Even though the debate rages today on just how much freedom a woman is “allowed” to exert over her body, know that if ever one so much as uses the word “tradition” to explain why any form of birth control should be prevented from a modern day and supposedly educated populace, swift kick that fool in the jugular, yah get me?

Because if they don’t already know, the Egyptians have been getting down for ever. I mean, really, what else is there to do on the Nile’s off season?

The Ancient Egyptian recipe for preventing pregnancy (Because frak you, Isis!):

First of all, ladies, in the off chance that your conservative minded government prevents access to the methods I will describe below or if you get stuck with a “blessing from God” in the disguise of a sex crime, you’ve got the best natural and free birth control possible–Breastfeeding!

Women were known to extend their breastfeeding for many years! During lactation, progesterone fails to build up like in a normal menstrual cycle and thus ovulation can be prevented by keeping that kid dependent on the boob! Side note: Perhaps this is why royalty had wet nurses? Not just for social standing implications but to encourage every opportunity of producing an heir?

If the thought of childbirth turns you off though, luckily we have a papyrus from 1850 BC known as the “Kahun Gynaecological Papyrus” which details other means of birth control. (Check it out here)

“Another prescription hin of honey, sprinkle over her womb, this is to be done on natron bed.”

This was a substance mixed with honey and sodium carbonate which was applied inside the vagina. Couldn’t find any modern opinions on if this one in particular worked but than again I admittedly didn’t look hard enough.

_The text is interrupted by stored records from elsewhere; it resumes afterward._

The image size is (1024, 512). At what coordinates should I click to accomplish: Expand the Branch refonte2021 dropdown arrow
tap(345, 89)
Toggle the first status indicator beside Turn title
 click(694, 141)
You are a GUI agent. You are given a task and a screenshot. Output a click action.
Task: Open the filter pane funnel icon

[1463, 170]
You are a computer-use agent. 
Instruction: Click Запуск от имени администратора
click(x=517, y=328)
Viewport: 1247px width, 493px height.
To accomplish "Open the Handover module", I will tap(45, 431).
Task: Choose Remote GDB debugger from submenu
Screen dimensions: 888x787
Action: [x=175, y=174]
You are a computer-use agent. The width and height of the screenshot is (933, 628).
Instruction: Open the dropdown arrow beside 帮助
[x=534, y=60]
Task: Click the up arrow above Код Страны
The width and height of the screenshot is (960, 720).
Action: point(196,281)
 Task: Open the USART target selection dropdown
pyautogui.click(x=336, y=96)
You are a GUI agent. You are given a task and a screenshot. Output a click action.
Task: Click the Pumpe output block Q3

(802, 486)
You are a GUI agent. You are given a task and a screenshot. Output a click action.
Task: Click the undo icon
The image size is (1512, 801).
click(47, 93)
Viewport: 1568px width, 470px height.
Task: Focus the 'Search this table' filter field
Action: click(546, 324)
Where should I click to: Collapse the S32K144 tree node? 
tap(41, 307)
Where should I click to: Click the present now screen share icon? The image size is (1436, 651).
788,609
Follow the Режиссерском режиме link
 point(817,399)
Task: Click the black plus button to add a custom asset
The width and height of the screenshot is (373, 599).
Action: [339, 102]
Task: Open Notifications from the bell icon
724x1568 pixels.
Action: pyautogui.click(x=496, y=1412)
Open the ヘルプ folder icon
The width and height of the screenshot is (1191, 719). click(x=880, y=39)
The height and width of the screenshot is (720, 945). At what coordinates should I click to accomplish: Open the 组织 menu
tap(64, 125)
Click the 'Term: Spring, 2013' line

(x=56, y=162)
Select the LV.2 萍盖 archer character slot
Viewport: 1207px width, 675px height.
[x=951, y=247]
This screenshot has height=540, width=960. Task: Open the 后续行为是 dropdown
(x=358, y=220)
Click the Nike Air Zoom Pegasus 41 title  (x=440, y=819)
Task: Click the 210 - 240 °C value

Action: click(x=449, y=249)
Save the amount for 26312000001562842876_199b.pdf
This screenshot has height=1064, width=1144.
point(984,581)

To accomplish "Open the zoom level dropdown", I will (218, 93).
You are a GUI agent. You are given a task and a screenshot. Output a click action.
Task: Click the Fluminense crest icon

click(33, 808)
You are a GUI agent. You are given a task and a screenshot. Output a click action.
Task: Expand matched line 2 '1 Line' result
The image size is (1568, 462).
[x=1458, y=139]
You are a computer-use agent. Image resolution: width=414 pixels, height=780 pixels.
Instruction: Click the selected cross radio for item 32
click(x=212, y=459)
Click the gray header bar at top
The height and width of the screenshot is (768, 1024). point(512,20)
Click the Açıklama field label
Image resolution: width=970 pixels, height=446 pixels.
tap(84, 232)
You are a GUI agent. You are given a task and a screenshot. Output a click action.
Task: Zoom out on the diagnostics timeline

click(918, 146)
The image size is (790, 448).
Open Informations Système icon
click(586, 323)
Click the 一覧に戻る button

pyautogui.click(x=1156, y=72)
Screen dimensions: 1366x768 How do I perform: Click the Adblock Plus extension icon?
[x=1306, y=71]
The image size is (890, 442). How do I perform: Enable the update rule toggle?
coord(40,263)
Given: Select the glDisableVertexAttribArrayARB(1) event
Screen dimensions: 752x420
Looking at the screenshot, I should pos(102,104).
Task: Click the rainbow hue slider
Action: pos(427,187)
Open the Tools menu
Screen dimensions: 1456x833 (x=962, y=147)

One other substance they did use was an acacia gum which was also placed inside the vagina. This does, in fact, contain spermatocidal properties. Compounds of the substance produce lactic acid anhydride which is today used in some preventive jellies. Point goes to Egypt!

The most interesting and somewhat shocking suggestion given by the papyrus for a pessary (for those without a vagina, doctorate, or a girlfriend–a pessary acts as a physical barrier between the cervix and any invading sperm) is as follows:

“For preventing […] crocodile dung, chopped over HsA and awt-liquid, sprinkle […]”

Ignore the jumbled untranslated Egyptian text because, yes, that says crocodile dung.

As I try not to imagine dealing with that whole business, science at least puts my mind a little at ease with why anyone would consider such a thing.

It has been suggested by some modern historians that not only would the feces most likely effectively block seminal fluid at the os of the cervix but that it could also change the pH level.

Not good enough an excuse?

Well, John Riddle puts forth the suggestion that inserting feces into a woman’s vagina would, in fact, be an excellent form of contraception because…well, it would keep the boys away, wouldn’t it?

There’s also the idea that such a practice may refer to an incident in Egyptian mythology where the deity Set attempted to harm Isis while she was pregnant. He was typically associated with a crocodile (Not to be confused with Sobek) so, crocodile =/= pregnant.

Either way, I guess they had their reasons.

Any of these sound good to you, ladies? D:

Fact check it, yo!

Contraception and Abortion from the Ancient World to the Renaissance. John Riddle. 1994.

Economic Transformations and General Purpose Technologies and Long-Term Economic Growth.“Historical Record on the Control of Family Size.” Richard G. Lipsey, Kenneth I. Carlaw, Clifford T. Beker. 2005.